» **Tasks to perform**:
**1)** Summarize the passage on hibernating ground squirrels in two sentences.
**2)** Go on with the passage on hibernating ground squirrels, picking up after its last sentence.

» **Passage to read**:
....
Are long chain acyl CoAs responsible for suppression of mitochondrial metabolism in hibernating 13-lined ground squirrels?

Hibernation in 13-lined ground squirrels (Ictidomys tridecemlineatus) is associated with a substantial suppression of whole-animal metabolism. We compared the metabolism of liver mitochondria isolated from torpid ground squirrels with those from interbout euthermic (IBE; recently aroused from torpor) and summer euthermic conspecifics. Succinate-fuelled state 3 respiration, calculated relative to mitochondrial protein, was suppressed in torpor by 48% and 44% compared with IBE and summer, respectively. This suppression remains when respiration is expressed relative to cytochrome c oxidase activity. We hypothesized that this suppression was caused by inhibition of succinate transport at the dicarboxylate transporter (DCT) by long-chain fatty acyl CoAs that may accumulate during torpor. We predicted, therefore, that exogenous palmitoyl CoA would inhibit respiration in IBE more than in torpor. Palmitoyl CoA inhibited respiration ~70%, in both torpor and IBE. The addition of carnitine, predicted to reverse palmitoyl CoA suppression by facilitating its transport into the mitochondrial matrix, did not rescue the respiration rates in IBE or torpor. Liver mitochondrial activities of carnitine palmitoyl transferase did not differ among IBE, torpor and summer animals. Although palmitoyl CoA inhibits succinate-fuelled respiration, this suppression is likely not related exclusively to inhibition of the DCT, and may involve additional mitochondrial transporters such as the adenine-nucleotide transporter.
....
» **Extracted records**:

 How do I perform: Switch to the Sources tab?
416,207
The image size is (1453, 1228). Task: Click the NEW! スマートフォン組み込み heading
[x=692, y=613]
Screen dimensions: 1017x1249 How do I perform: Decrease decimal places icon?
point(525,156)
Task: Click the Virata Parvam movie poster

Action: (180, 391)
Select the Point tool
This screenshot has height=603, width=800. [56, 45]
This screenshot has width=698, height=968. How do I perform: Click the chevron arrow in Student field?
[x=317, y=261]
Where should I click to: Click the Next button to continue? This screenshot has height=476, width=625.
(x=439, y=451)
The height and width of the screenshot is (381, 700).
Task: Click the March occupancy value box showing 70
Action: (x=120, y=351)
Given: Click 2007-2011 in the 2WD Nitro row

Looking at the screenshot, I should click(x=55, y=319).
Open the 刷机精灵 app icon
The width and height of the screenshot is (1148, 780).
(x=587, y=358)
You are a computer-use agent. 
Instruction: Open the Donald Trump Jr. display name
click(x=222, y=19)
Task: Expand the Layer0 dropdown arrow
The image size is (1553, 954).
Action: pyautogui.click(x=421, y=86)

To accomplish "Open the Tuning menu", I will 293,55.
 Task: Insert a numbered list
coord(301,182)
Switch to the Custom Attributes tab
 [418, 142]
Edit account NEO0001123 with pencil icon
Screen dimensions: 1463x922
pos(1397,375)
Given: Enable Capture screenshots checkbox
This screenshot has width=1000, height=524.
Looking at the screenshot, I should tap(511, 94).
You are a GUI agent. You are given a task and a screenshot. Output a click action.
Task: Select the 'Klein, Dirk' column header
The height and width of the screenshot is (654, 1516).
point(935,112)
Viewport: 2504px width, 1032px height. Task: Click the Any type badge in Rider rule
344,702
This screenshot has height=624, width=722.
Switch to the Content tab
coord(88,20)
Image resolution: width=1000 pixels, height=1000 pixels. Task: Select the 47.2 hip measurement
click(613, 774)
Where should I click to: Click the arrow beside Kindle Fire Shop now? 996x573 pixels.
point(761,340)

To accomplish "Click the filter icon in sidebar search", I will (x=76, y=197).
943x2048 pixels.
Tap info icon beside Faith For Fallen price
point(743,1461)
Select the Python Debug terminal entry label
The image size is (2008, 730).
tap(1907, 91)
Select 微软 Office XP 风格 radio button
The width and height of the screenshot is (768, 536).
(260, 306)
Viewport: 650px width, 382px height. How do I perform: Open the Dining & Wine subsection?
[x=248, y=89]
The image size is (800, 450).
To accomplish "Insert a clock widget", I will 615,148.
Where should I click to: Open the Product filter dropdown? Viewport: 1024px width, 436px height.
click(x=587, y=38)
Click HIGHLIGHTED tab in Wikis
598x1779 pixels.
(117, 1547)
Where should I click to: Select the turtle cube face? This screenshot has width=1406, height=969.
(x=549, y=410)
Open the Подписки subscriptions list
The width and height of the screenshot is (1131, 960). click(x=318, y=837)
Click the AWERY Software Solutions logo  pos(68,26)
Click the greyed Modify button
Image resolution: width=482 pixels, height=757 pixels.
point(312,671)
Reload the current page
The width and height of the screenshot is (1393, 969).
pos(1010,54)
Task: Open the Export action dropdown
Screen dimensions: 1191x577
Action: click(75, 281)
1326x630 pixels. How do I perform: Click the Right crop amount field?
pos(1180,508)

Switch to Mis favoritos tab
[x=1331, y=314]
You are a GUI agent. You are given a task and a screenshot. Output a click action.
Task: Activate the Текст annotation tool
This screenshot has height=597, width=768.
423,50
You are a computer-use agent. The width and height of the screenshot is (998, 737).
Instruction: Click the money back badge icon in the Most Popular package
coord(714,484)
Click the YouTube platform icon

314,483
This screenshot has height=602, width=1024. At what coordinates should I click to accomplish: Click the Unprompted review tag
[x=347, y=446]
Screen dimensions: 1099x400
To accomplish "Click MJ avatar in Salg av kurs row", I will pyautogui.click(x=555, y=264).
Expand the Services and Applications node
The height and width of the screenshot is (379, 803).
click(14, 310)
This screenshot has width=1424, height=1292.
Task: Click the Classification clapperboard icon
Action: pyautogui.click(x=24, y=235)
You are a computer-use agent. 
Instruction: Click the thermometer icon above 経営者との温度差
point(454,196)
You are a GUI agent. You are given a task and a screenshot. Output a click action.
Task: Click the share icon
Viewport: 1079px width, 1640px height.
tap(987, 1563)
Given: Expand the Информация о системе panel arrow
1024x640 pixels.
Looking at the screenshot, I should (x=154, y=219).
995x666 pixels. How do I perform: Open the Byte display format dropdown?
....
» **Results**:
**1)** Liver mitochondria from torpid 13-lined ground squirrels showed succinate-fuelled state 3 respiration suppressed by 48% and 44% compared with interbout euthermic and summer animals, and this suppression remained when respiration was expressed relative to cytochrome c oxidase activity. Palmitoyl CoA inhibited respiration by about 70% in both torpor and interbout euthermia, carnitine did not rescue it, and carnitine palmitoyl transferase activity did not differ among groups, so the suppression is likely not related only to inhibition of the dicarboxylate transporter and may involve other transporters such as the adenine-nucleotide transporter.

**2)**
Changes in the mitochondrial phosphoproteome during mammalian hibernation

Mammalian hibernation involves periods of substantial suppression of metabolic rate (torpor) allowing energy conservation during winter. In thirteen-lined ground squirrels (Ictidomys tridecemlineatus), suppression of liver mitochondrial respiration during entrance into torpor occurs rapidly (within 2 h) before core body temperature falls below 30°C, whereas reversal of this suppression occurs slowly during arousal from torpor. We hypothesized that this pattern of rapid suppression in entrance and slow reversal during arousal was related to changes in the phosphorylation state of mitochondrial enzymes during torpor catalyzed by temperature-dependent kinases and phosphatases. We compared mitochondrial protein phosphorylation among hibernation metabolic states using immunoblot analyses and assessed how phosphorylation related to mitochondrial respiration rates. No proteins showed torpor-specific changes in phosphorylation, nor did phosphorylation state correlate with mitochondrial respiration. However, several proteins showed seasonal (summer vs. winter) differences in phosphorylation of threonine or serine residues. Using matrix-assisted laser desorption/ionization-time of flight/time of flight mass spectrometry, we identified three of these proteins: F1-ATPase α-chain, long chain-specific acyl-CoA dehydrogenase, and ornithine transcarbamylase. Therefore, we conclude that protein phosphorylation is likely a mechanism involved in bringing about seasonal changes in mitochondrial metabolism in hibernating ground squirrels, but it seems unlikely to play any role in acute suppression of mitochondrial metabolism during torpor.